Мужчина выдерживает этот взор – привык.
– Обычай руси не плох и для нас. Как я погляжу, на них Боги войны смотрят веселее, – вмешивается третий голос, тоже мужской, только его обладатель выглядит лет на пятнадцать старше человека с мечом, и русые усы, у человека с мечом едва проклюнувшиеся, у старшего уже пометила седина. Кручина пожимает плечами, поворачивается, унося в банную пахучую тьму негодующе голосящего младенца… Женщинам – женское, мужчинам – мужское. Обряды с мечами, чужие племена – мужское дело. Дело женщин – чтоб было кому держать в руках мечи и ходить с ними к чужакам.
– Наречешься ты – Мечеслав.
…Он ползет по чему-то белому мягкому и глубокому, утопая, сердито пыхтя. По грудь в воде или в снегу, сказал бы взрослый, но слов еще нет, и воду он знал только в материнской ладони, а снег – в ладони отца. Отец стоит над ним, наблюдая, чуть улыбаясь краями губ, а он не видит, ползет, тянется к чему-то столь же влекущему и желанному, как грудь матери – только совсем по-другому. Он сердито сопит, гневаясь на белую помеху, но упорно продолжает путь, изо всех сил поддерживая голову над белыми волнами, чтобы видеть цель – длинную, темную. От двери приходит порыв свежего воздуха, и сразу же материнское оханье, но отец, не оглядываясь, только поднимает руку – не мешай. И, наконец, улыбается, глядя на сына, лежащего посреди огромной шкуры зимнего волка, вцепившись ручонками в ременную оплеть на топорище боевого чекана.
…Ходить он учился, цепляясь за шерсть огромного косматого Хвата.
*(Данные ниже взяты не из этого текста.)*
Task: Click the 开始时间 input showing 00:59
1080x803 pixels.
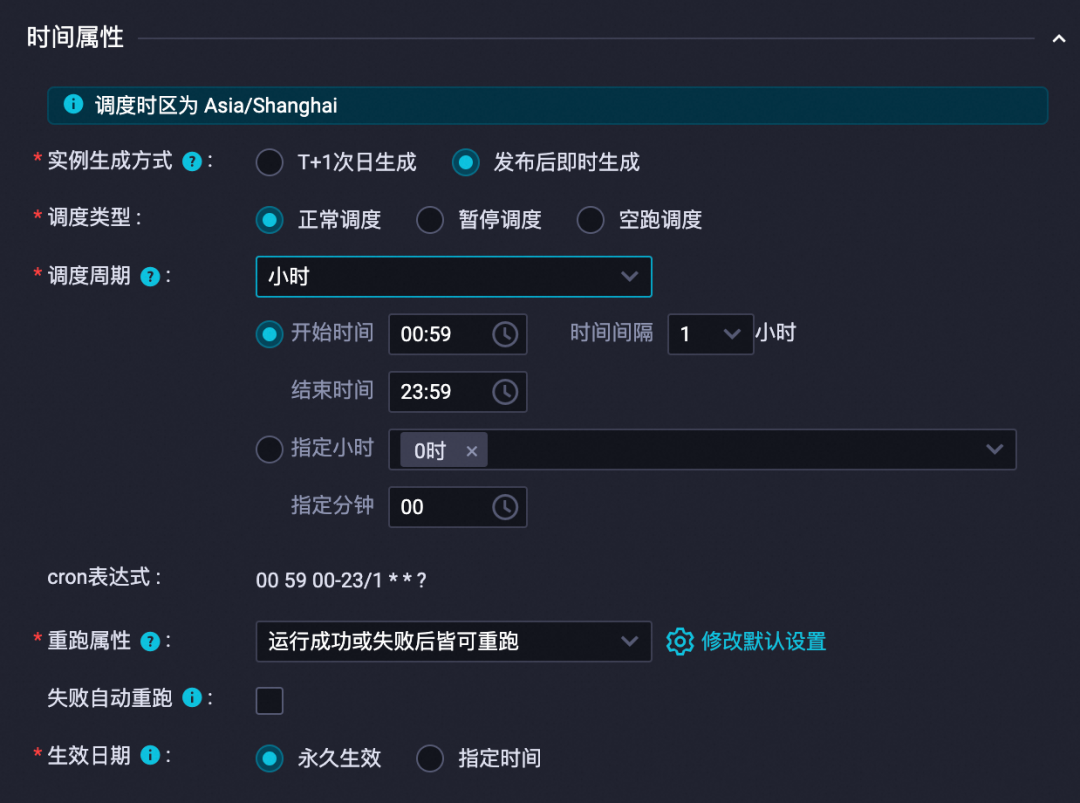Action: tap(457, 334)
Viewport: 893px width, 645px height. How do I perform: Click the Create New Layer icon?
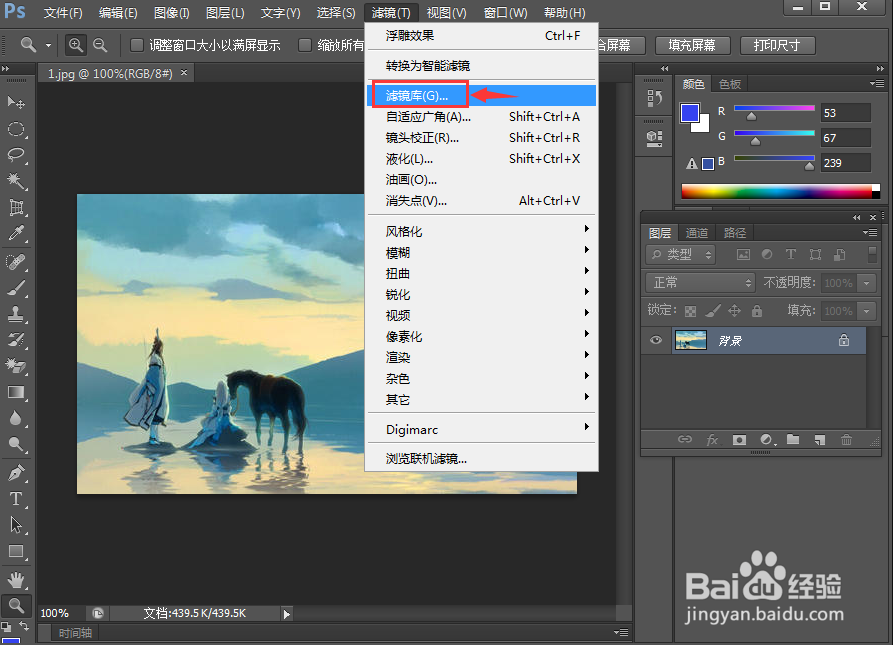point(821,439)
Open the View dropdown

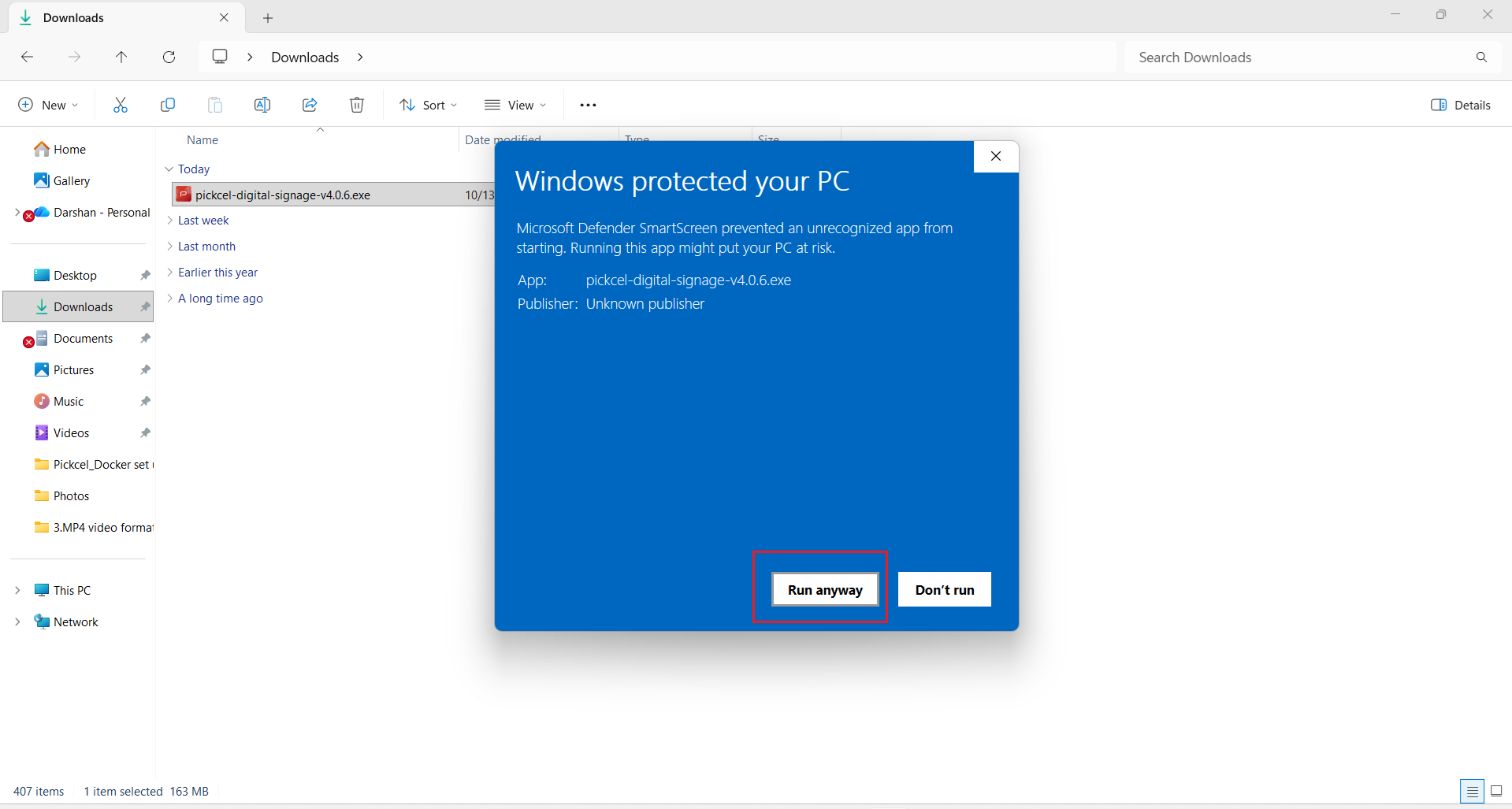515,105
Зверь, приученный сходиться грудь в грудь с ненавистным лесным родичем-волком, рядом с человеком-господином не пугаться вепря и медведя, подныривать под вражеский щит или прыгать на бедро конному, безжалостно вгрызаясь под край кольчуги, осторожно косился на человеческого щенка, обдавал жарким дыханием из пасти, вставал – сперва с тщетной надеждою увернуться от докуки. Потом понял игру, и когда маленький господин подползал, хватался одною рукою за шерсть, а другой хлопал по серому боку, сердито кричал, понукая, Хват поднимался на ноги, неторопливо шагал к выходу из дома, а за ним перебирал ногами и маленький человек. Человек довольно сопел, серый зверь улыбался, приоткрывая страшную врагам пасть.
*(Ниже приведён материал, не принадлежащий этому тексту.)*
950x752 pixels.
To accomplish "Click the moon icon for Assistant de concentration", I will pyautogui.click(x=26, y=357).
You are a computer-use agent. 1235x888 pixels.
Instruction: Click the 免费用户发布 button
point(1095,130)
Одним летним днем маленький человек не нашел своей огромной косматой игрушки – а поиграть хотелось. Неведомо как и откуда – но любой его сверстник и любая сверстница умеют безошибочно ловить редкие мгновения, когда каждая из старших родственниц, от старух до не надевших поневу малолеток, думает, что за резвым ползунком смотрит другая. От начала времен еще ни один младенец не пропустил такого мгновения. Человек, сопя, выкарабкался во двор по плахам-ступеням, пролез под завесью из лосиных шкур, которой по летней жаре вместо плахи-створки закрывали дверь, сполз по таким же, разве что меньше числом, ступенькам снаружи и устремился на четвереньках на знакомый запах, доносившийся из зарослей высоченной лебеды, скрывавшей край низкой крыши соседнего жилья-полуземлянки.